Malaysian Birds - Waterbirds

From the family of Rallidae

Many waterbirds ranging from small to medium-sized get classified under the genus of Rallidae sharing the same profile and feeding habits. One such similarity is that almost all species found in Malaysia are associated with wetlands. They are ground birds and most are especially fond of dense vegetation in marshlands.

Most birds have bodies that are short and rounded. Though they are able to fly but not powerful flyers and cannot sustain flights for long period. Given the dense vegetation where they are hiding they often prefer to run rather than fly.  One thing leads to another, with less powerful fight muscles reduces the flightless rail's energy expenditures, makes it easier to survive in habitats where resources may be limited. Most species walk and run vigorously on strong legs, and have long toes which are well adapted to soft, uneven surfaces.

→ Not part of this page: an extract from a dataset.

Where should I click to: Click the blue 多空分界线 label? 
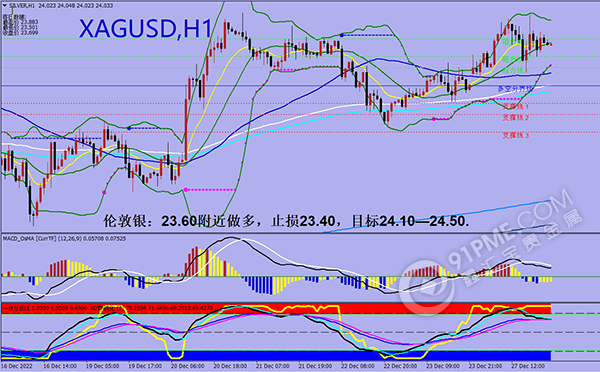tap(515, 89)
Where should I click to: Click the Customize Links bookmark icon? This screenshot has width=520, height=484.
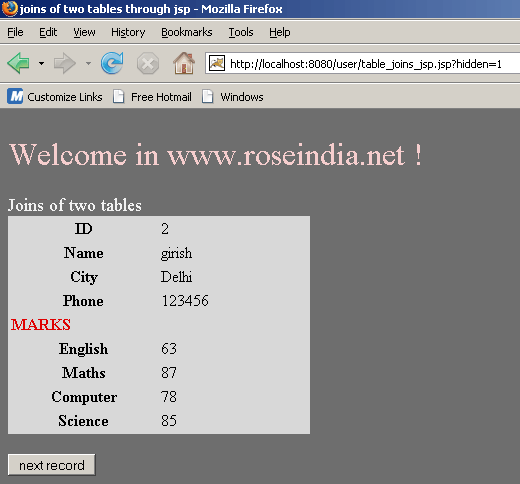point(15,96)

In general, they are shy and secretive birds, avoiding contacts with humans and are difficult to observe. The genus “Porphyrio” prefers floating water hyacinth, but this type of habitat is often disappearing, and we are seeing less and less Grey-headed Swamphens. In the past, these Grey-headed  Swamphen and the Eurasian Moorhens were multiplying at such a fast rate that there were treated as pest for a while.

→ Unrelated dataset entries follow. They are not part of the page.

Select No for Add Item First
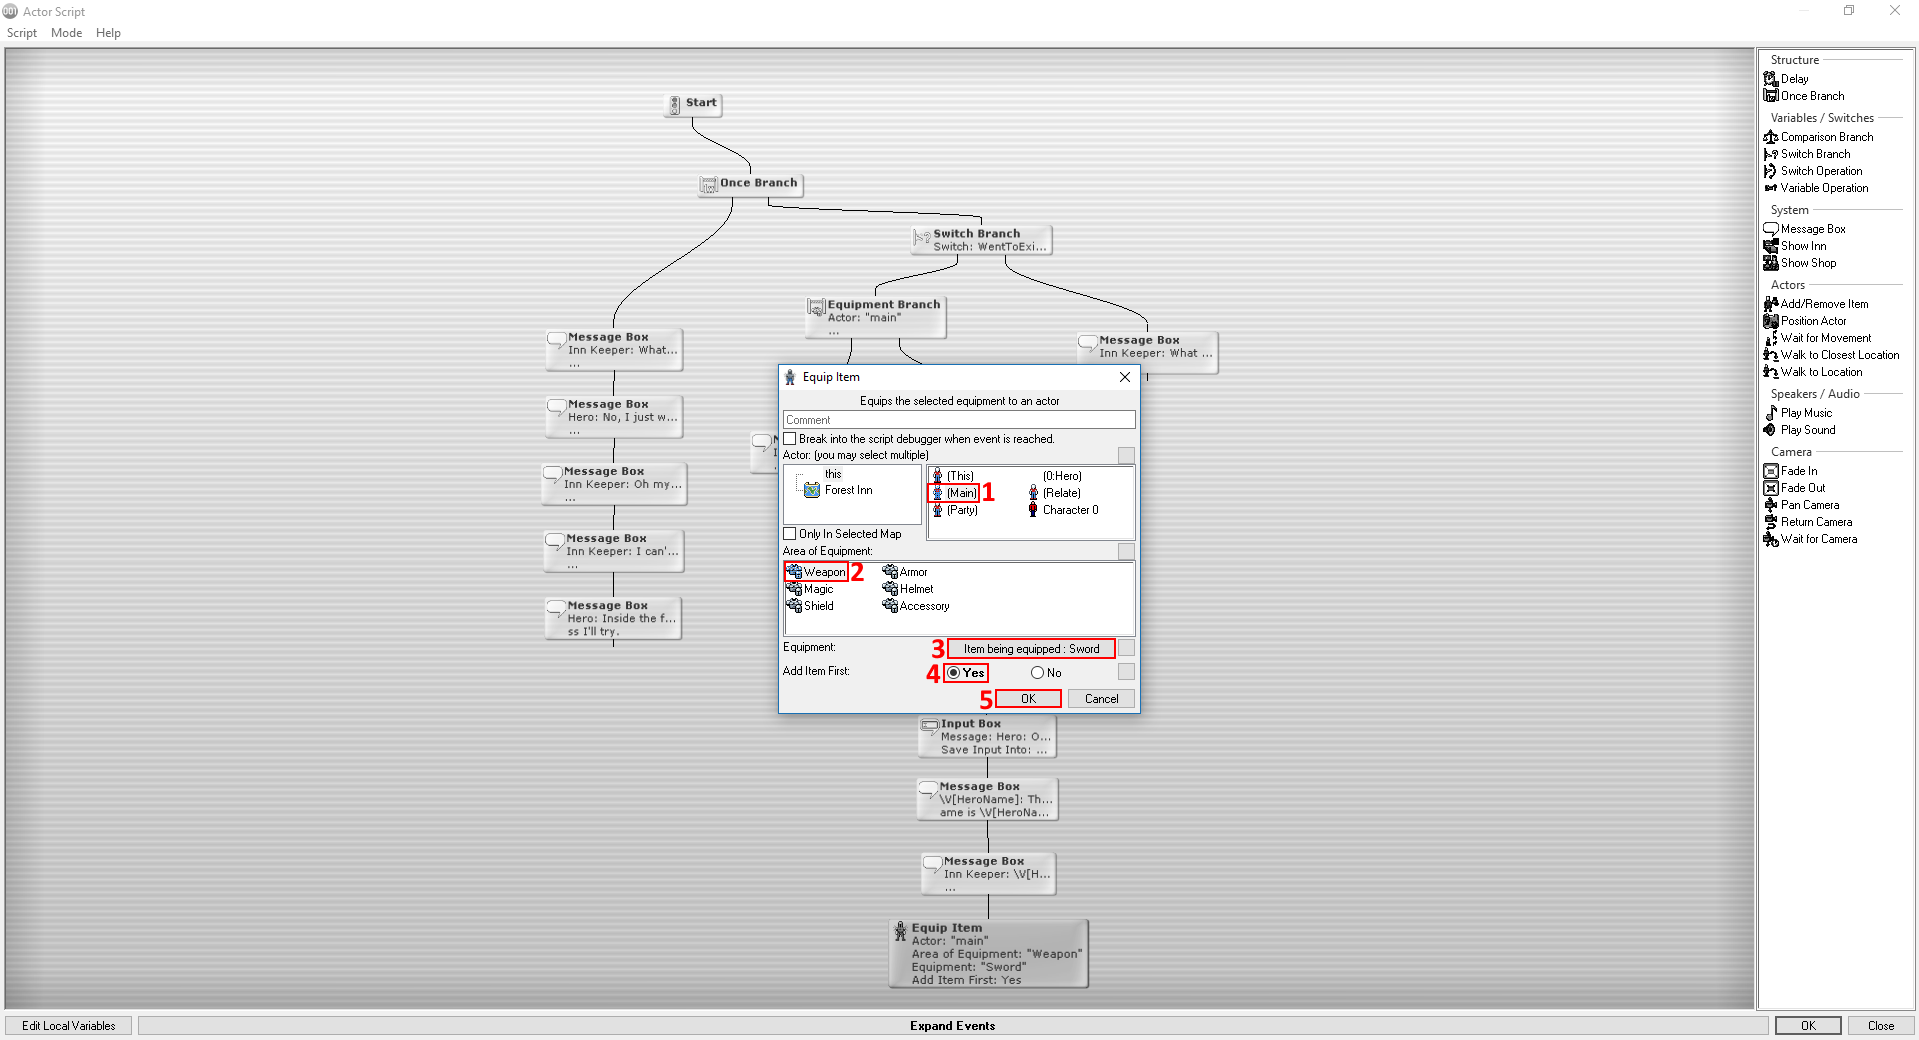Screen dimensions: 1919x1040 (x=1046, y=673)
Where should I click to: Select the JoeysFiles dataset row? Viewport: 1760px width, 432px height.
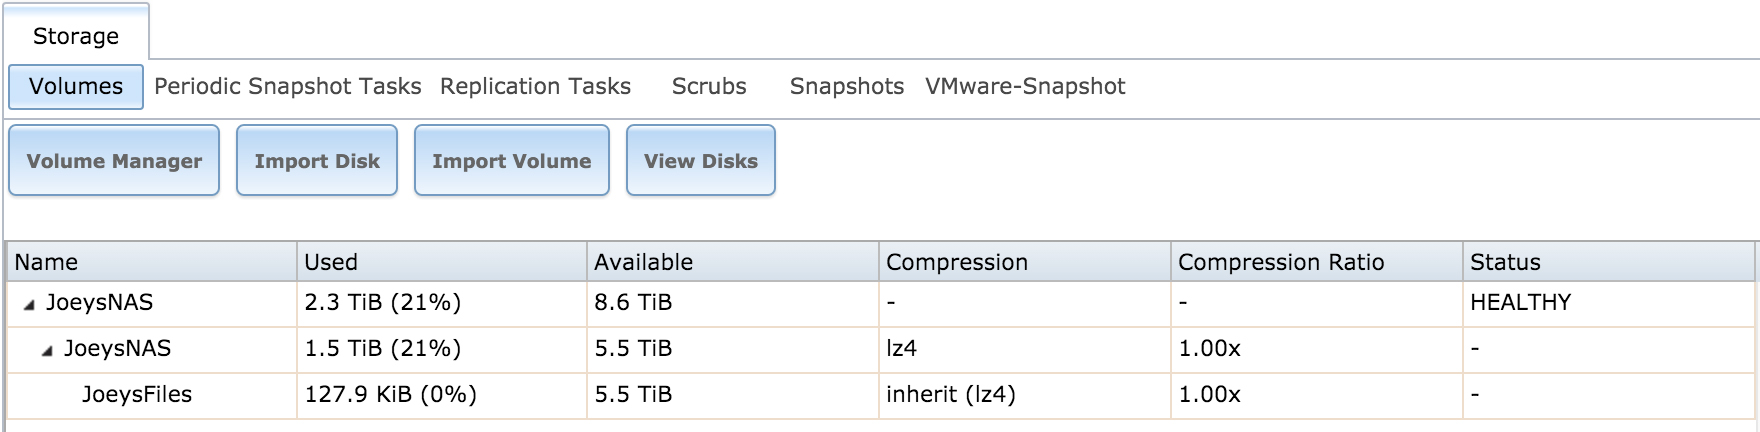coord(137,395)
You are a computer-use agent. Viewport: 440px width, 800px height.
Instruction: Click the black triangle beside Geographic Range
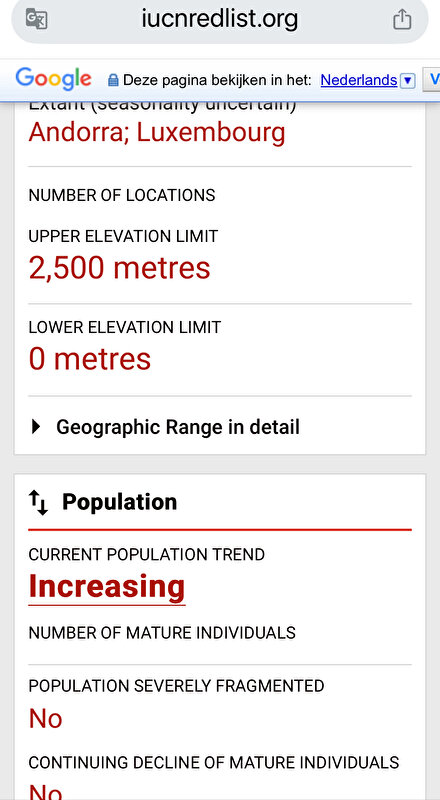coord(36,427)
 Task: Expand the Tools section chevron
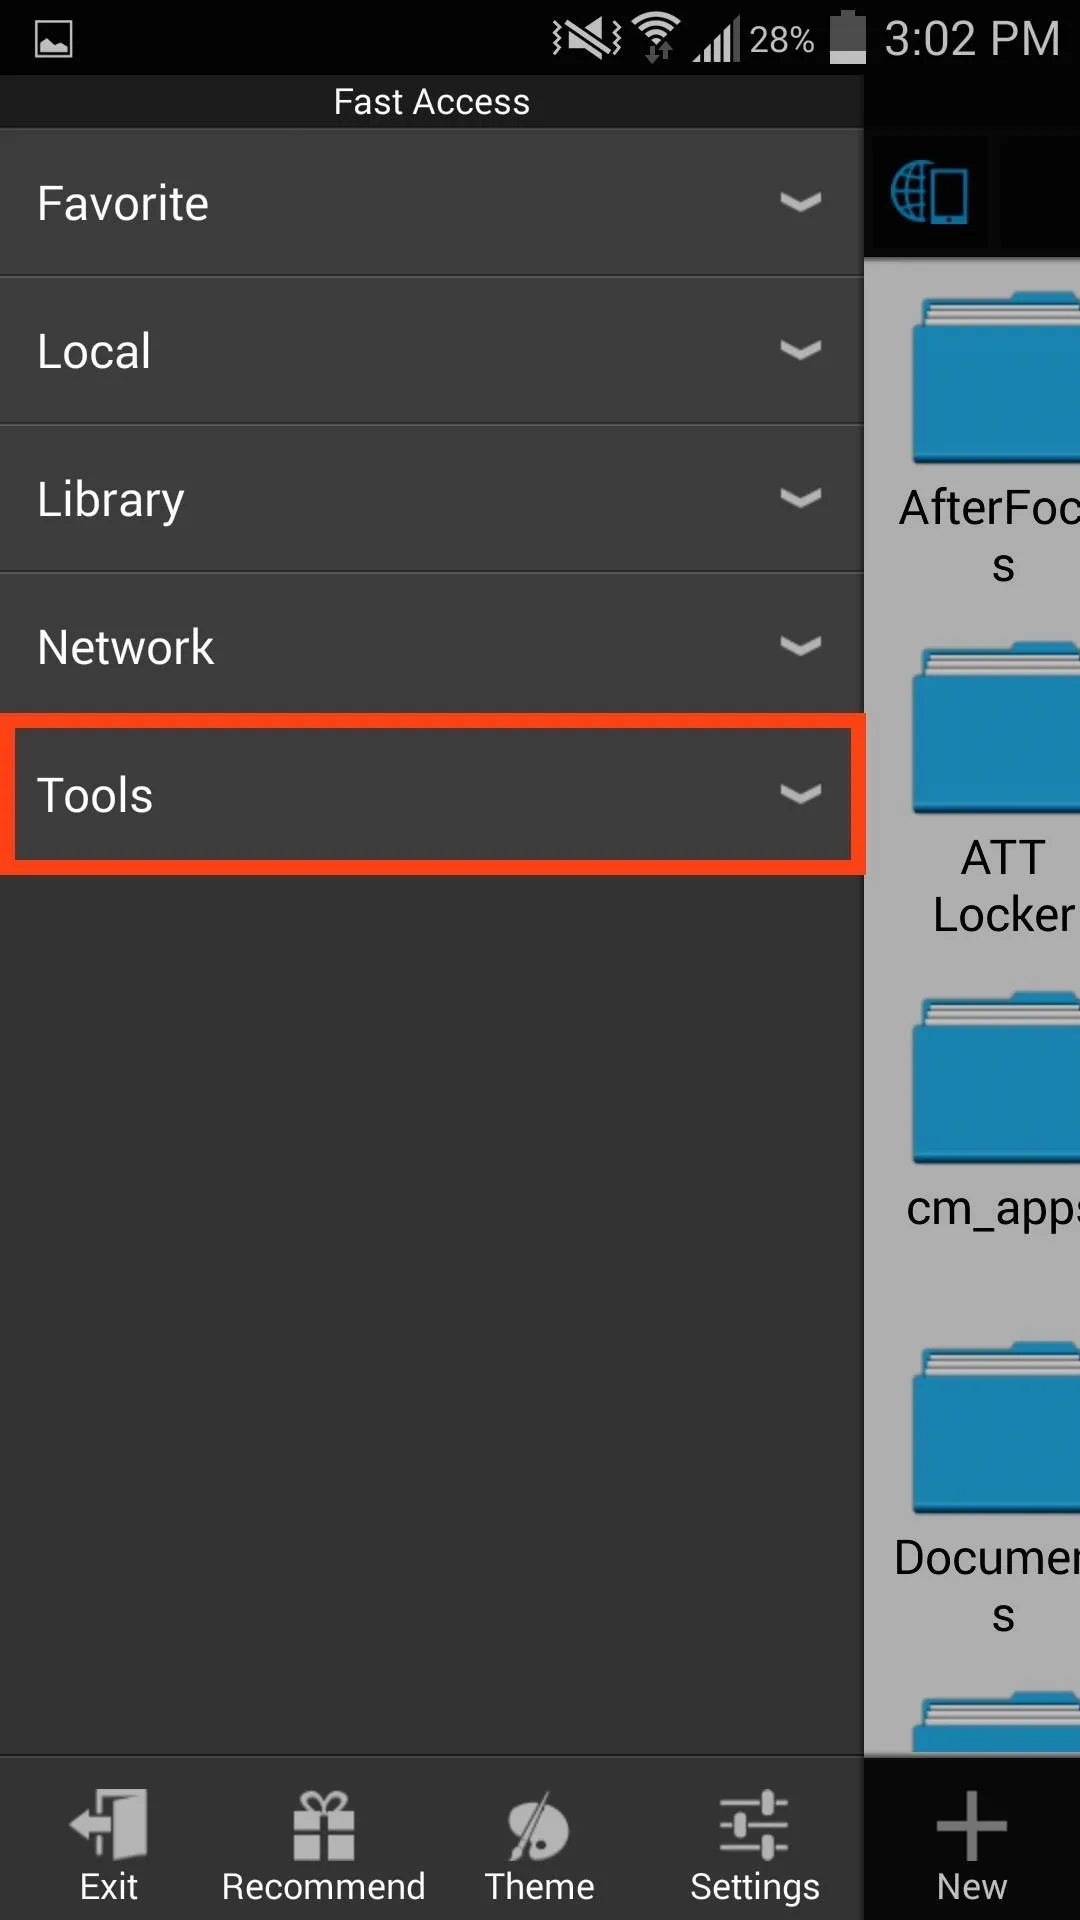pos(801,795)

Included in this grouping, worldwide there are 142 species and in South east Asia there are 17 species. The record shows that within this number, 14 species have being reported as sighted in Malaysia. Of this number only the Grey-headed Swamphen and the Euasian Moorhen appear in the open and could be seen with ease. The former skulking in the swampy vegetation and the later swimming in open water. The rest of the birds hardly seen. They will detect the arrival of humans - make for cover earlier long before we could detect their presence. With a bit of luck sometimes encountered at some distances away, the bird would not feel threatened yet.

Collection of Rails

  1.Barred Rail  
       
  2. Brown-cheeked Rail

 

 

 
       
  3. Buff-banded Rail

 

 

 
       
  4. Slaty-breasted Rail  
       

Collections of Crakes

  5. Band-bellied Crake

 

 
       
  6. Baillon's Crake

 

 
       
  7. Ruddy-breasted Crake  
       
  8. Red-legged Crake  
       
  8. Slaty-legged Crake  
       
  9. White-browed Crake

 

 
       

Other Waterbirds

  10. Black-backed Swamphen  
       
  11. Gray-headed Swamphen  
       
  12. Watercock  
       
  13. White-breasted Waterhen  
       
  14. Eurasian Coot  
       
  15. Eurasian Moorhen  
       

 

The pictures, its quality and the number available is good testimony as to the chances of meeting up with the birds. Those could be seen easily and which birds are hardly encountered.

It is rather difficult to add any comments on most of these bird other than saying that they are hardly seen. To make matters worse, there is also a long list of other water birds that have no report of sightings at all.

I am still collecting more pictures of them.